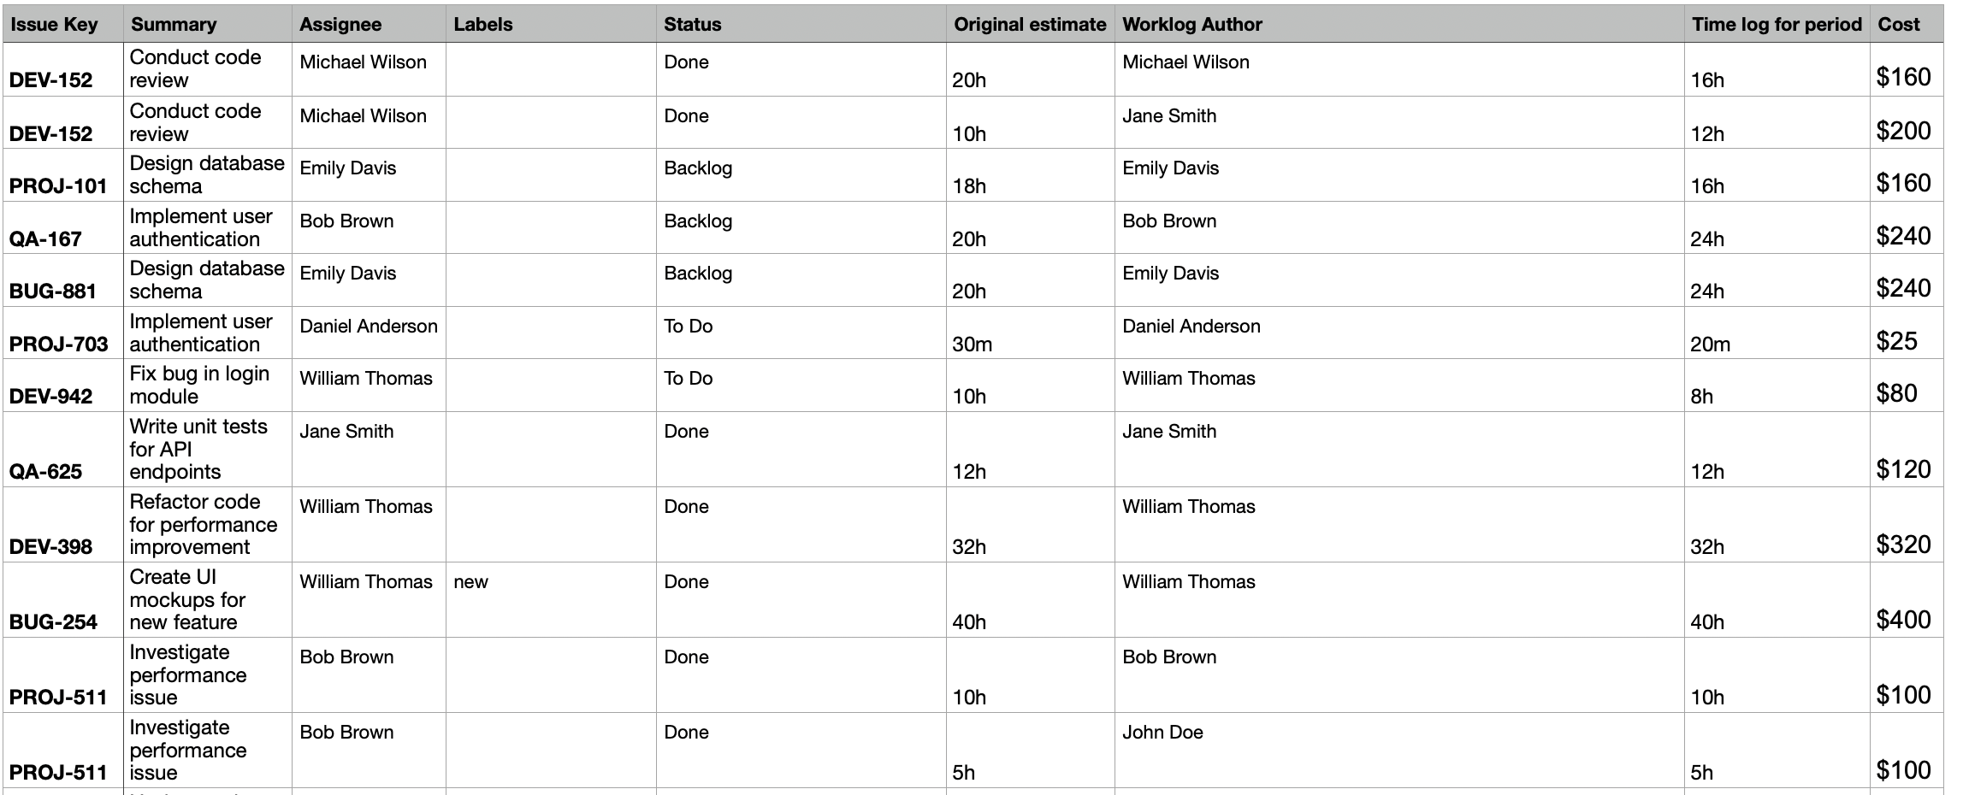This screenshot has height=795, width=1969.
Task: Click the "Worklog Author" column header
Action: 1192,25
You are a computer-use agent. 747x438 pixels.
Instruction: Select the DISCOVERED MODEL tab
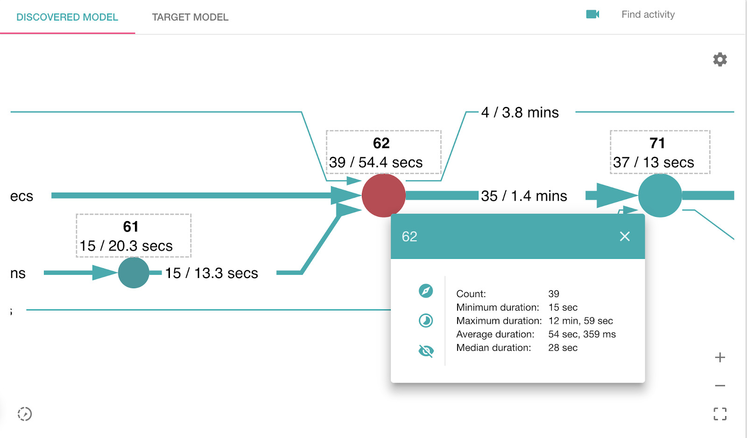(x=67, y=17)
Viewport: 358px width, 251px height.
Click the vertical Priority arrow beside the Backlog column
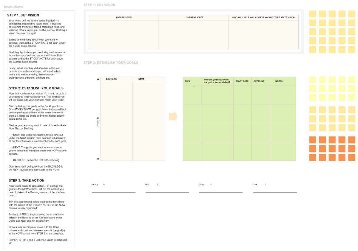click(x=98, y=119)
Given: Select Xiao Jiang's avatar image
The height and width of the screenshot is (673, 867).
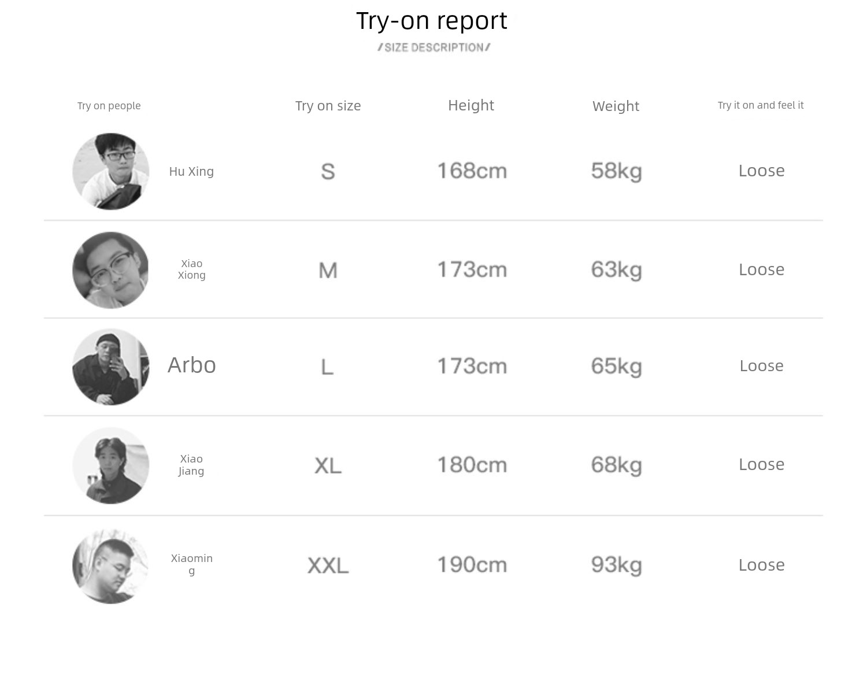Looking at the screenshot, I should point(111,465).
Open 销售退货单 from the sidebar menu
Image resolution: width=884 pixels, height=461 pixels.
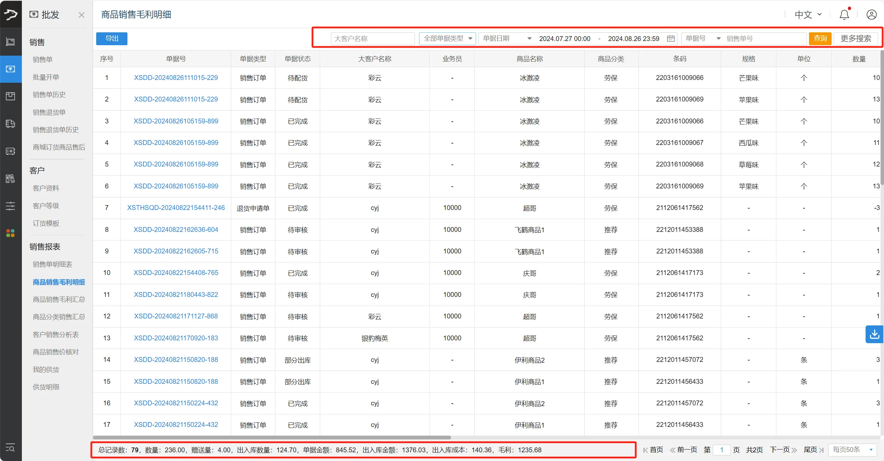point(49,112)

Stated goal:
Rewrite the records above, replacing "Select" with "Choose" everywhere it occurs and keeping everything else the same. Leave the pictures out of your answer.

Solution:
This screenshot has height=795, width=1969.
Task: Click the "Worklog Author" column header
Action: 1192,25
You are a computer-use agent. 747x438 pixels.
Instruction: Choose the DISCOVERED MODEL tab
(x=67, y=17)
Viewport: 358px width, 251px height.
Click the vertical Priority arrow beside the Backlog column
click(x=98, y=119)
Given: Choose Xiao Jiang's avatar image
The height and width of the screenshot is (673, 867).
Looking at the screenshot, I should point(111,465).
Open 销售退货单 from the sidebar menu
Image resolution: width=884 pixels, height=461 pixels.
point(49,112)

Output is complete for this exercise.